## EXERCISE GOAL
Return exactly the lines from the start of the records below through the line containing "This screenshot has width=1128, height=696.", both ends included, and leave out the pictures.

## RECORDS TO USE
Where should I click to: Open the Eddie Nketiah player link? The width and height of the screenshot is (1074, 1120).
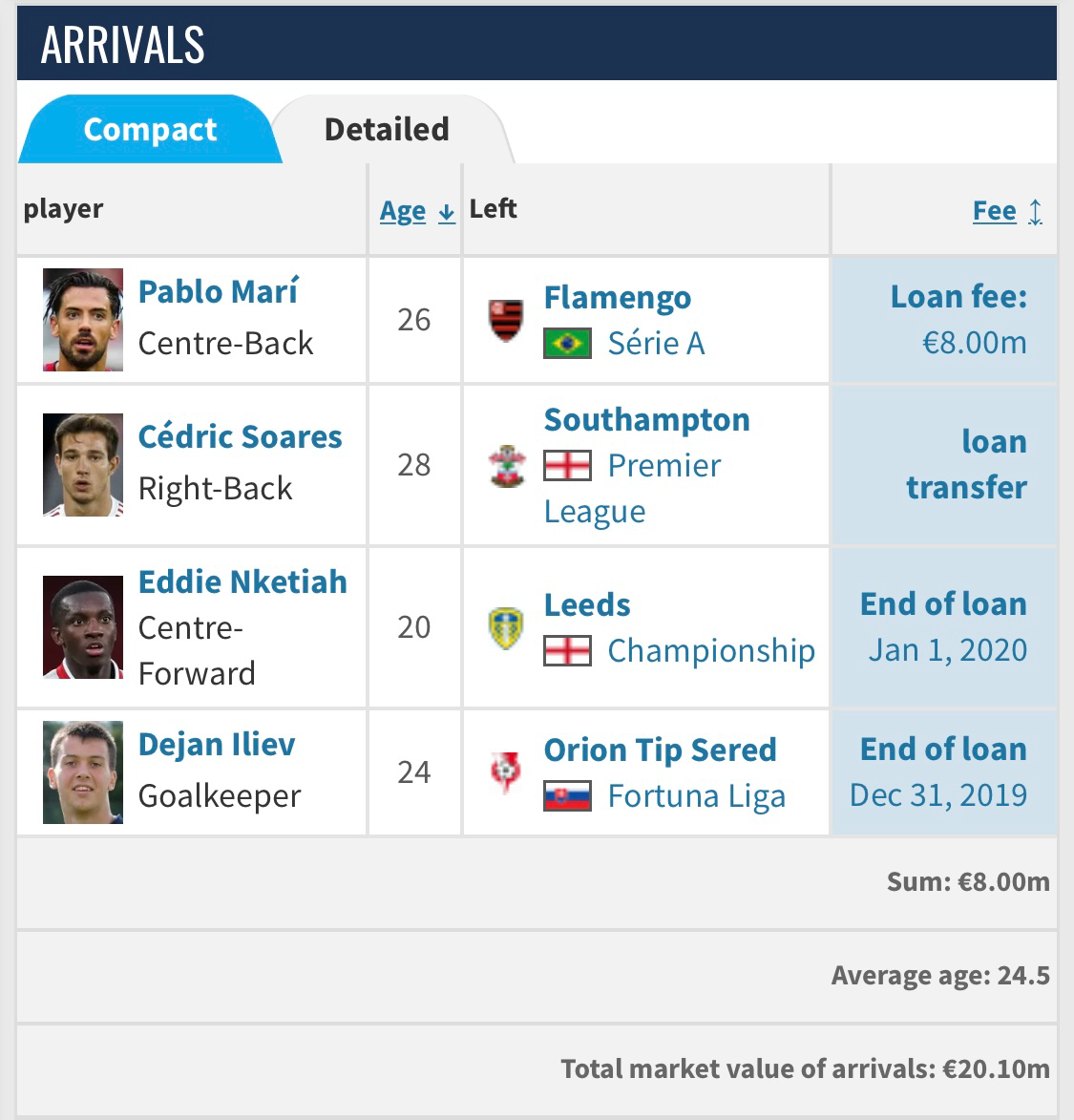242,581
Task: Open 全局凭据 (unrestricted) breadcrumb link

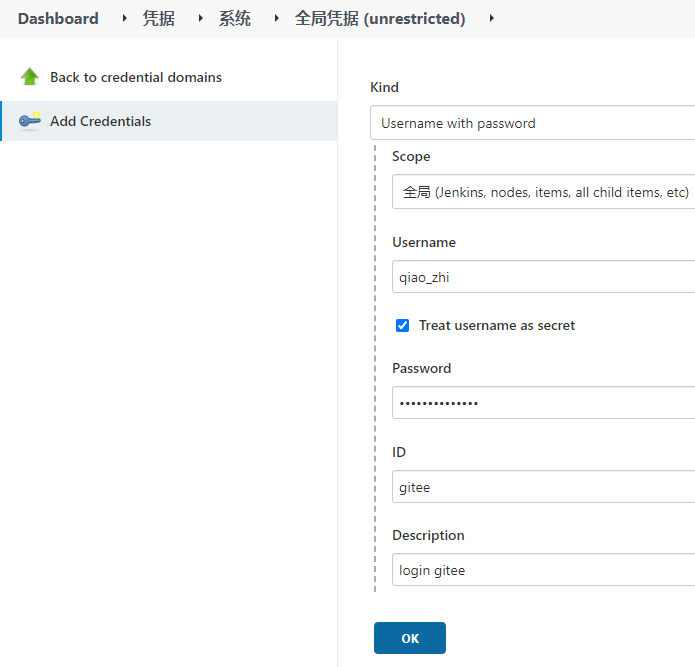Action: pyautogui.click(x=380, y=18)
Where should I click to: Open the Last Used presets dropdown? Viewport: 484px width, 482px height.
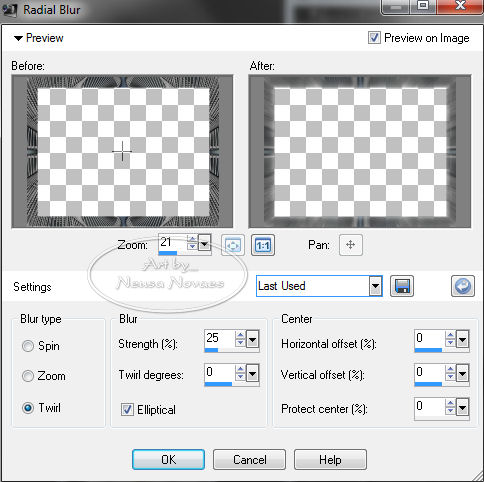[375, 286]
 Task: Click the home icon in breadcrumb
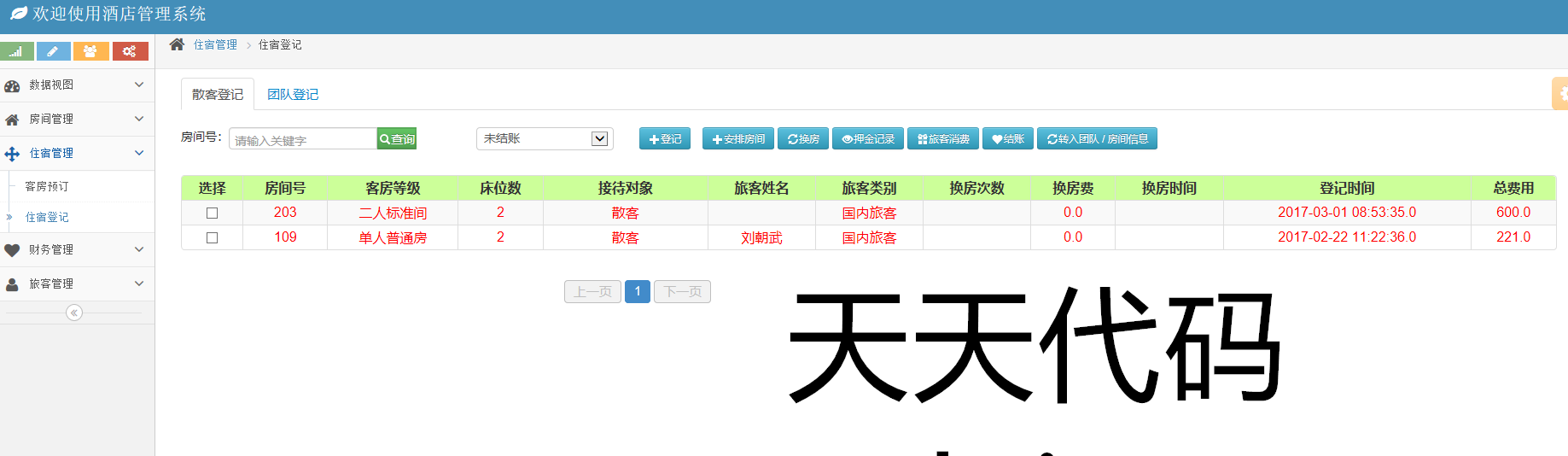click(x=177, y=44)
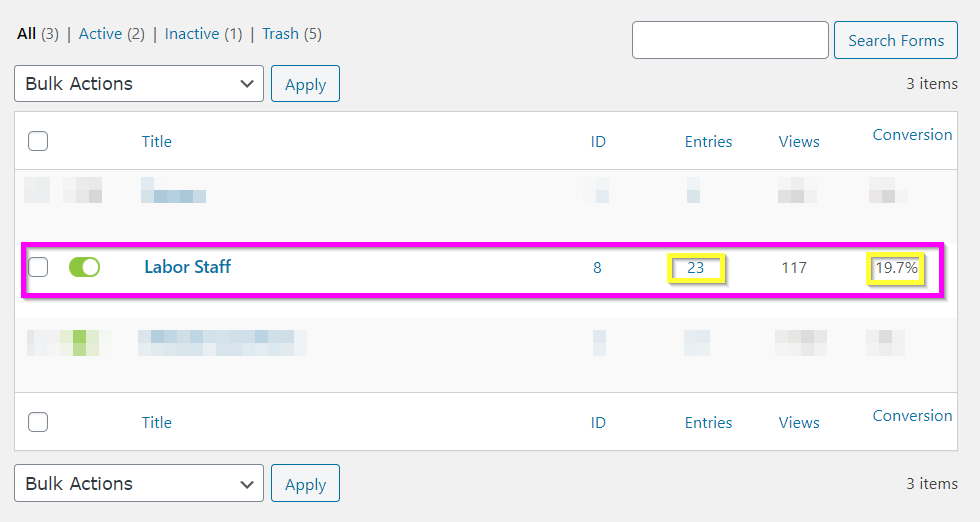Viewport: 980px width, 522px height.
Task: Check the Labor Staff row checkbox
Action: pos(38,267)
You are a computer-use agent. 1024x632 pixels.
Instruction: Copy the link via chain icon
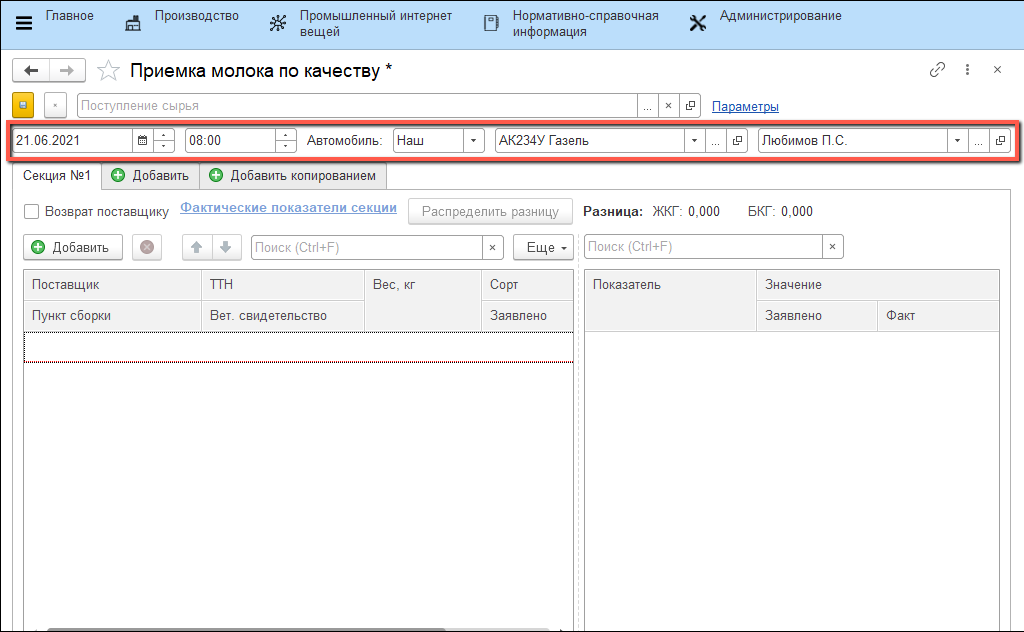point(937,70)
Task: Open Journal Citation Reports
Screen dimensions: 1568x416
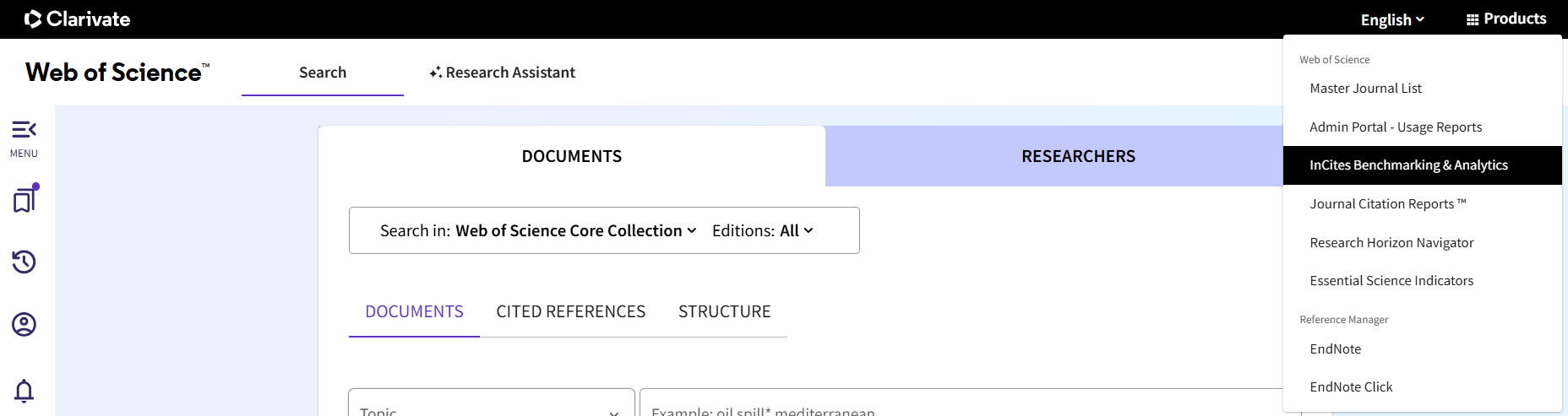Action: click(1387, 204)
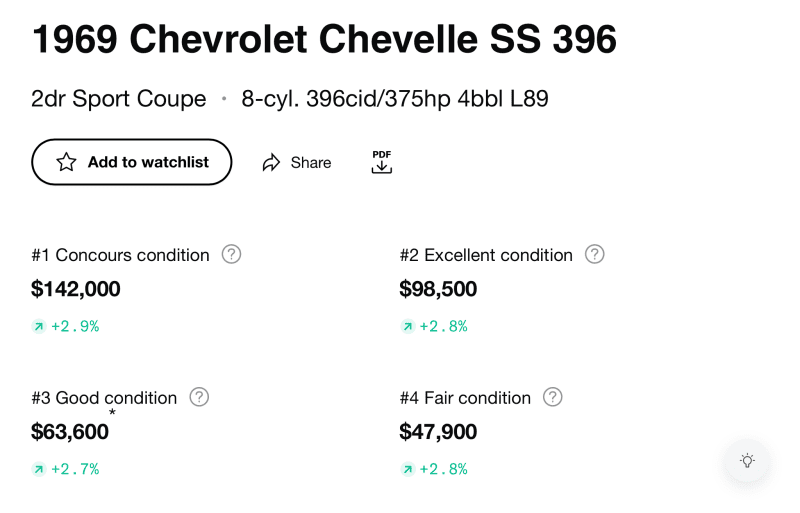The height and width of the screenshot is (513, 800).
Task: Open help for #3 Good condition
Action: pos(199,397)
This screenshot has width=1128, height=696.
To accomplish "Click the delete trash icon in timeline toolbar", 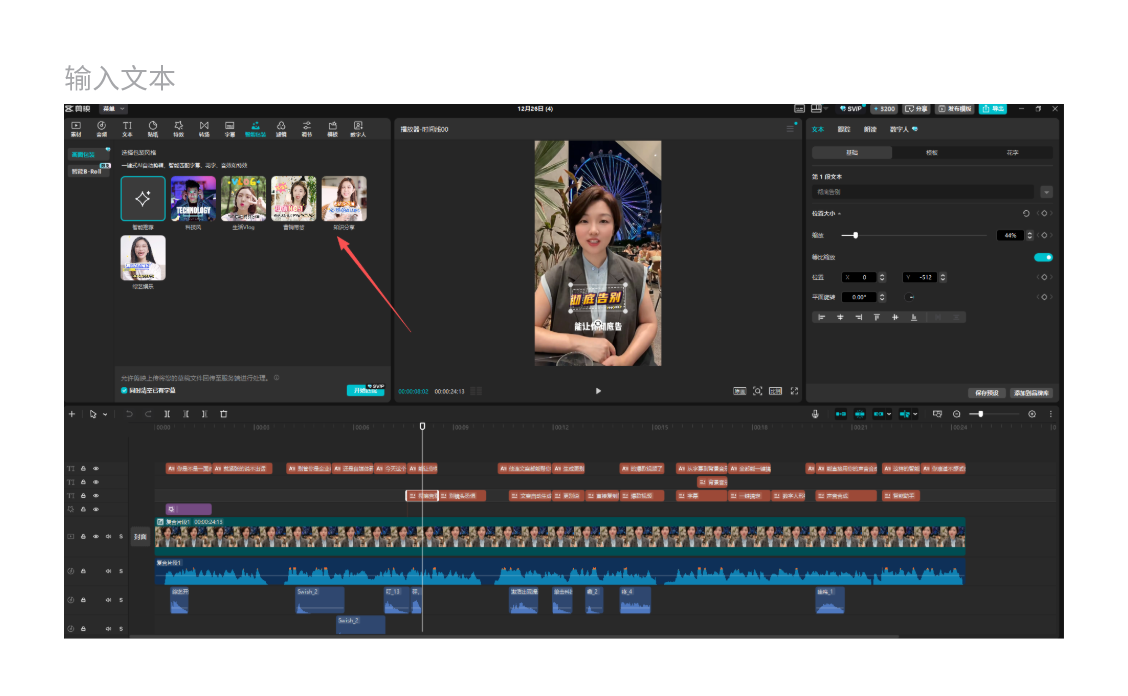I will click(x=223, y=414).
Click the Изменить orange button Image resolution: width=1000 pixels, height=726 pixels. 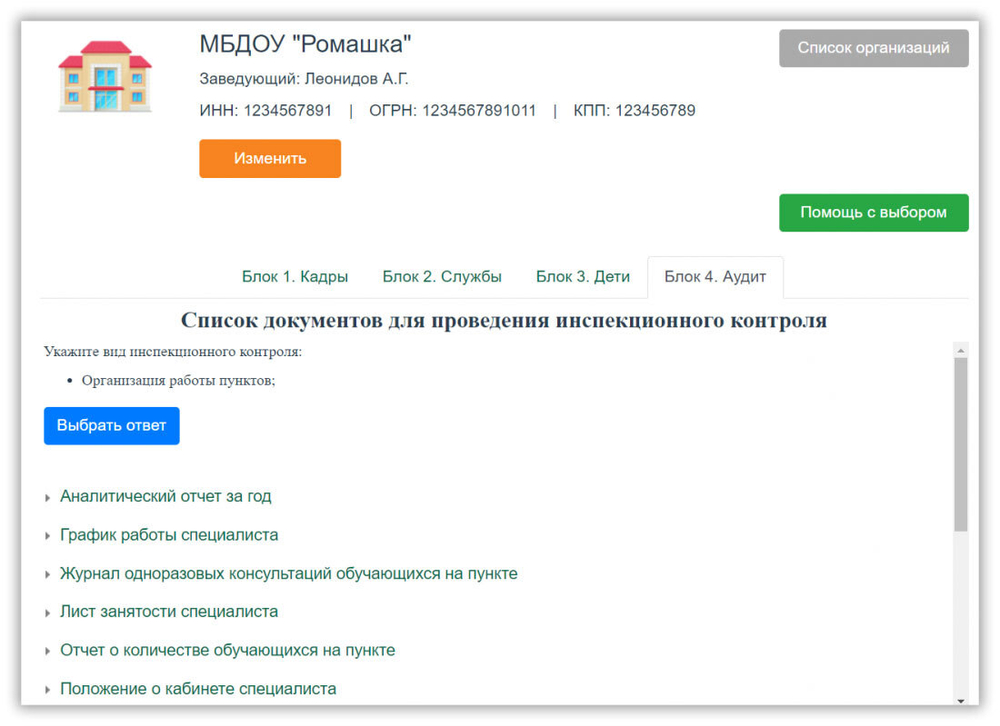[x=270, y=159]
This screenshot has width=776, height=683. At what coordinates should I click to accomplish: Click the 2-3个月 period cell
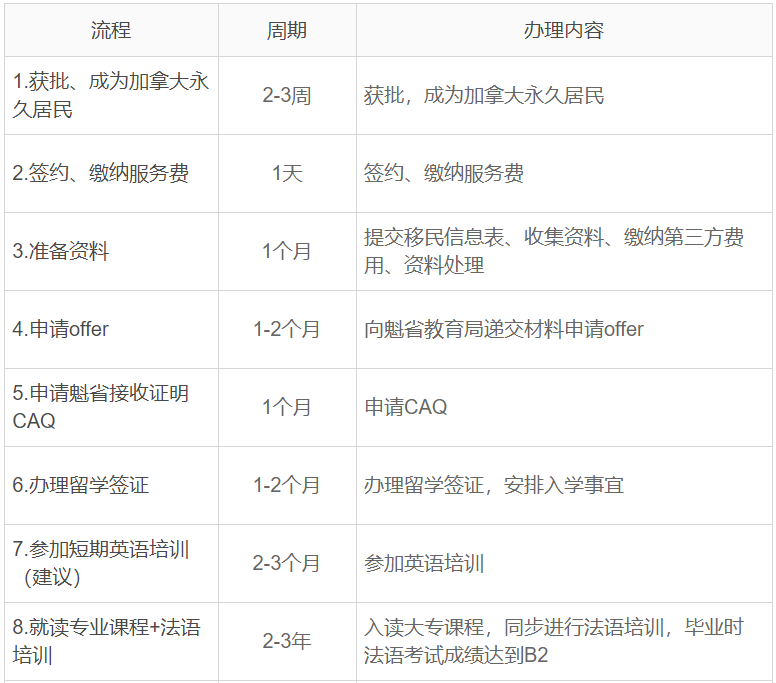pyautogui.click(x=287, y=563)
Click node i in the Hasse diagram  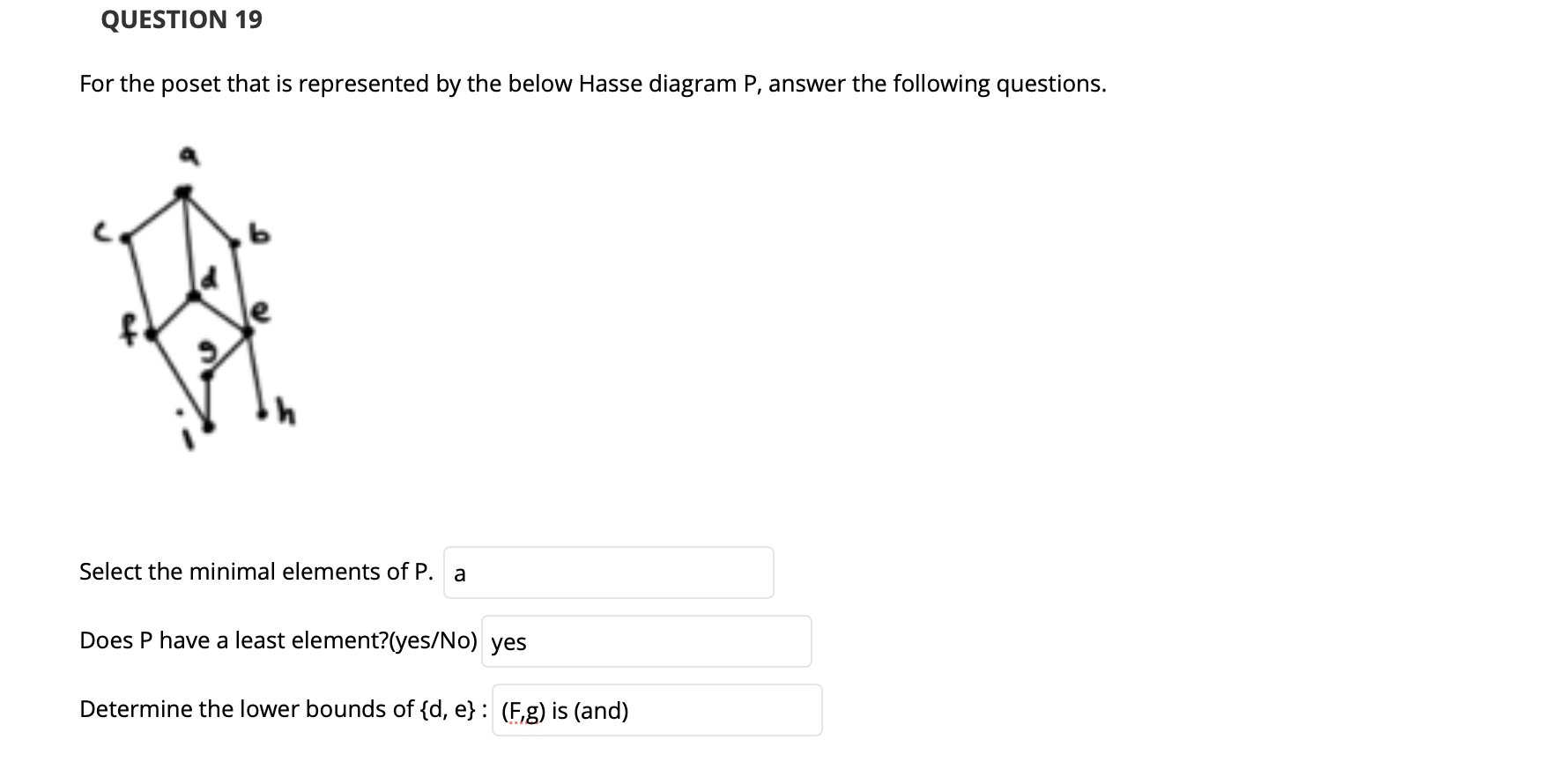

## SOLUTION FOR THIS PROBLEM
Where should I click to: Open the Eddie Nketiah player link? The width and height of the screenshot is (1074, 1120).
242,581
Task: Open 全局凭据 (unrestricted) breadcrumb link

Action: pyautogui.click(x=380, y=18)
Where should I click to: Open the Last Used presets dropdown? Viewport: 484px width, 482px height.
[375, 286]
 Task: Click the home icon in breadcrumb
click(x=177, y=44)
Viewport: 980px width, 522px height.
Task: Check the Labor Staff row checkbox
Action: pos(38,267)
You are a computer-use agent. 1024x632 pixels.
Instruction: Copy the link via chain icon
point(937,70)
Task: Open Journal Citation Reports
Screen dimensions: 1568x416
Action: click(1387, 204)
The height and width of the screenshot is (513, 800).
Task: Open help for #3 Good condition
Action: pos(199,397)
This screenshot has width=1128, height=696.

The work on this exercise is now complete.